Foreign And Commonwealth Affairs
To ask the Secretary of State for Foreign and Commonwealth Affairs what representations he has received from the Government of Indonesia in respect of the Foreign Office mission statement. 
To ask the Secretary of State for Foreign and Commonwealth Affairs what discussions he has had with the Government of Nigeria in respect of the restoration of democracy. 
We have contact with the Nigerian Government through our High Commissioner in Abuja. He regularly raises our concerns about the lack of progress towards the restoration of democracy and respect for human rights.
To ask the Secretary of State for Foreign and Commonwealth Affairs if he will make a statement concerning his role in relation to Kashmir. 
I refer the hon. Member to the replies I gave to my hon. Friends the Members for Peterborough (Mrs. Brinton) and for Luton, North (Mr. Hopkins) on 28 October 1997, Official Report, columns 795–96. My right hon. Friend the Foreign Secretary made clear to the House on the same day that Britain continues to be willing to help find a solution, but that any offer of help must be acceptable to Pakistan and India.
Israeli Prime Minister
To ask the Secretary of State for Foreign and Commonwealth Affairs if he will make a statement on the recent visit to the United Kingdom of the Prime Minister of Israel. 
To ask the Secretary of State For Foreign and Commonwealth Affairs what representations he made to the Israeli Prime Minister during his recent visit to London. 
To ask the Secretary of State for Foreign and Commonwealth Affairs if he will make a statement on his recent talks with the Prime Minister of Israel. 
I refer my hon. Friends to the answer given to the House today by my right hon. Friend the Foreign Secretary to my hon. Friend the Member for Hendon (Mr. Dismore).
Mr George Atkinson
To ask the Secretary of State for Foreign and Commonwealth Affairs if he will make a statement on the case of Mr.

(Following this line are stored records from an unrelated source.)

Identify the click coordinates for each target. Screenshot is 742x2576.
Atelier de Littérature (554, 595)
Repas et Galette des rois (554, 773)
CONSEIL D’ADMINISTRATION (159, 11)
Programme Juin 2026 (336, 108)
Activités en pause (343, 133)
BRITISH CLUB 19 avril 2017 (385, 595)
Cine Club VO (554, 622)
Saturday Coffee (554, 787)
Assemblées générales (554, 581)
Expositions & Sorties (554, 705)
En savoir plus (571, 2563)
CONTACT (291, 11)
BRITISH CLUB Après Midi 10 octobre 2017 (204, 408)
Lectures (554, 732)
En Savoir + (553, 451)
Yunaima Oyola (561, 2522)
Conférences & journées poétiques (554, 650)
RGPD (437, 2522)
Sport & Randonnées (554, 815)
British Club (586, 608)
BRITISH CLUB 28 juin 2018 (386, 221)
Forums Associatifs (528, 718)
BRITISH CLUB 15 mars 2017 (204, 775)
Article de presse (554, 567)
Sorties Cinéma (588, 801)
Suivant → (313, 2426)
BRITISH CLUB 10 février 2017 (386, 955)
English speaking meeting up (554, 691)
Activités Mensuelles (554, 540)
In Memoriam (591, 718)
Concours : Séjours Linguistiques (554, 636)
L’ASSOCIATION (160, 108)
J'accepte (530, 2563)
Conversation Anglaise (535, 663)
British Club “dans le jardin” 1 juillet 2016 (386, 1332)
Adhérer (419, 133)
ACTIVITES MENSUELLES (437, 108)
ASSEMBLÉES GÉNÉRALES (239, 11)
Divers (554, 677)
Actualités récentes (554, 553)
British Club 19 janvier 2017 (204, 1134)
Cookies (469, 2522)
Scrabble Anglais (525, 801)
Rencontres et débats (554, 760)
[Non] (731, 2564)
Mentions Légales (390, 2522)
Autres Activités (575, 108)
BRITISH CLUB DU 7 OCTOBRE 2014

George Atkinson, imprisoned in Dubai. 
We have been told by the Government of Dubai that initial charges have been made against Mr. Atkinson. When investigations have been completed, final charges will be made and the case referred to the court or he will be released.
To ask the Secretary of State for Foreign and Commonwealth Affairs what representations he has made to the United Nations with regard to the situation in Iraq. 
Following the UN Security Council's display of unanimity, I am pleased that Saddam Hussein has backed down unconditionally and allowed UNSCOM Inspection to return to Iraq. The Inspectors should now be permitted to get on with their job of uncovering and destroying Iraq's large stocks of weapons of mass destruction.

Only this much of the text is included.